Civic Party leader Alvin Yeung said he’s concerned protesters could be arrested for carrying masks in their bags, if officers suspect they can be used for “illegal purposes”. He is also worried that social workers and first aiders providing assistance at protest sites could be prosecuted for covering their faces to protect themselves from tear gas and pepper spray.
He also questioned the Chief Executive’s remark that the new ban could quell protests, saying Carrie Lam should “open her eyes” and take a look at all the demonstrations that are occurring across Hong Kong immediately after she made the announcement.
Democratic Party chairman Wu Chi-wai, meanwhile, warned the mask ban would pave the way for authorities to impose more “draconian” measures under the Emergency Regulations Ordinance to further restrict people’s rights and freedoms.
Neo-democrats Gary Fan accused the SAR leader of damaging the future of Hong Kong by turning the city into a ‘police state’. He said Lam had planted a new political bomb to try and diffuse a previous one left by the extradition law.

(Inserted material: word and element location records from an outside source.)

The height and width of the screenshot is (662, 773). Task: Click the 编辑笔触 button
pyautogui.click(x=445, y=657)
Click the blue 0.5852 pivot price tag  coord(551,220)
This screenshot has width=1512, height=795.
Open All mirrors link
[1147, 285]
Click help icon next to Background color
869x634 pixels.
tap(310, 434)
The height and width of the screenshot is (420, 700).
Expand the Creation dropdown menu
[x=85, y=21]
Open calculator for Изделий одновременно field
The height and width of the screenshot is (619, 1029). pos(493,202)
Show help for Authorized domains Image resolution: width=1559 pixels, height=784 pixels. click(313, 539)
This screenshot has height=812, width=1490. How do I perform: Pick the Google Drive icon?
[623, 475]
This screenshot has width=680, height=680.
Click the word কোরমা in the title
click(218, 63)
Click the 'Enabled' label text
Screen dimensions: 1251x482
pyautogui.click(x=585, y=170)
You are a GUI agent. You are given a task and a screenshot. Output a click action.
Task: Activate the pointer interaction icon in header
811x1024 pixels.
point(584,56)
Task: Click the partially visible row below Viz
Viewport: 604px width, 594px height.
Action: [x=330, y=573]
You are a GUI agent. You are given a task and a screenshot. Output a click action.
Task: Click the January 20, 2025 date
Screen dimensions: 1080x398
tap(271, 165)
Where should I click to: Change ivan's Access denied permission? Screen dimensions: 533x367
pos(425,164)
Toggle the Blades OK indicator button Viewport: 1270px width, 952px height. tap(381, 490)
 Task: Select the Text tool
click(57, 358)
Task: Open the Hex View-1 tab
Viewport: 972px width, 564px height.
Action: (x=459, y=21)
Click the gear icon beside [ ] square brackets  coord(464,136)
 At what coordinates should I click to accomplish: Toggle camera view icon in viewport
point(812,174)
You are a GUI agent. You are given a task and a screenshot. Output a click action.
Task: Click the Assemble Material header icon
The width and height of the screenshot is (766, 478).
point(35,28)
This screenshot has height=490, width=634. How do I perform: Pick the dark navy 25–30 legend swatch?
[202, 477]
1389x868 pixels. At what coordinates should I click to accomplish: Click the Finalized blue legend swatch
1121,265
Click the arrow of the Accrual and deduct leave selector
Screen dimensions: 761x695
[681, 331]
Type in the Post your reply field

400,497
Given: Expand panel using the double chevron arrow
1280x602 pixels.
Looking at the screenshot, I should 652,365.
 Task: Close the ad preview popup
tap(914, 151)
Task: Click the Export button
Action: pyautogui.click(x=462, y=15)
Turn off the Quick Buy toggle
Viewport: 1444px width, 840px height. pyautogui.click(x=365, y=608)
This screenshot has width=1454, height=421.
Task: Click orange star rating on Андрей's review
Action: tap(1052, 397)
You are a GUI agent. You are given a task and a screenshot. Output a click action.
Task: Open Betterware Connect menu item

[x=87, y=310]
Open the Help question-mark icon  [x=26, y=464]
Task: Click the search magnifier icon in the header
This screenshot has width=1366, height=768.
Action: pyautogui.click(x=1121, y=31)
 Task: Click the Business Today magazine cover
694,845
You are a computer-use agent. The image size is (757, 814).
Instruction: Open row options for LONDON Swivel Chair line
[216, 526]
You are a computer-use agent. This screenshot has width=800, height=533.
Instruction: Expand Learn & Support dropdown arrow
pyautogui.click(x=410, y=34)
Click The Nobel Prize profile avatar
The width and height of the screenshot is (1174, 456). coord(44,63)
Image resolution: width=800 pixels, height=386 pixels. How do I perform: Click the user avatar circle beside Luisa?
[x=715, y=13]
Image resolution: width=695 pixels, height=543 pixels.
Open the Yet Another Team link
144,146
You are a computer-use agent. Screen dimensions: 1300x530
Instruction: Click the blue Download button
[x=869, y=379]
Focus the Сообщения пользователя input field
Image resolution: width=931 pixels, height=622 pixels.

In a statement, Demosisto said using the emergency provisions means more “draconian laws” are in the pipeline and warned that Hong Kong’s standing as a financial centre is under threat.
It said by enacting the emergency law, the Hong Kong government has failed to maintain its autonomy and has succumbed to pressure from Beijing.
Meanwhile, all 40 pro-government lawmakers said they support the government’s decision, saying they believe it will quell escalating violence in the city.
In a statement, the legislators said the new regulation will allow the police to conduct arrests more easily, and will deter violent protesters from engaging in unlawful acts.